En effet, une émotion agréable indique un besoin satisfait. Quant à l’émotion désagréable (comme la colère, qui nous intéresse davantage), elle exprime un besoin NON satisfait. À travers mes ateliers et mes précédents articles, je vous ai également conseillé d’identifier le besoin non satisfait de votre enfant… et bien, bonne nouvelle ! Ça vaut aussi pour vous !

Vous êtes en colère. Comment identifier le besoin non satisfait derrière cette émotion ? La situation qui la déclenche peut vous aider à trouver des éléments de réponse. Quelques exemples :

  • Votre enfant hurle : Vous avez peut-être besoin de calme ?
  • Votre enfant SEMBLE ne pas vous écouter : vous avez peut-être besoin d’écoute ?
  • Votre enfant vous tape, ou fait mal à un autre : Vous avez peut-être besoin de sécurité, ou d’avoir confiance (en les autres, donc en vous) ?
  • Il est 19 heures, et vous faites face à un énième conflit : Vous avez peut-être simplement faim ou besoin de repos (sommeil) ?

### TRAVAIL À FAIRE
[a] Recopiez le passage de l'extrait sur la colère en commençant par « Vous êtes en » et en poursuivant jusqu'à « besoin d’écoute ? ».
[b] Relevez toutes les situations que l'extrait sur la colère donne en exemple comme déclencheurs de cette émotion.

### DONNÉES FOURNIES
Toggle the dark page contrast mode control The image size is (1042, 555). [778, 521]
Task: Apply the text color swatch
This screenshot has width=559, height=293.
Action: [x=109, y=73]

### LISTE DES SOLUTIONS
[a]
Vous êtes en colère. Comment identifier le besoin non satisfait derrière cette émotion ? La situation qui la déclenche peut vous aider à trouver des éléments de réponse. Quelques exemples :

  • Votre enfant hurle : Vous avez peut-être besoin de calme ?
  • Votre enfant SEMBLE ne pas vous écouter : vous avez peut-être besoin d’écoute ?

[b]
- Votre enfant hurle
- Votre enfant SEMBLE ne pas vous écouter
- Votre enfant vous tape, ou fait mal à un autre
- Il est 19 heures, et vous faites face à un énième conflit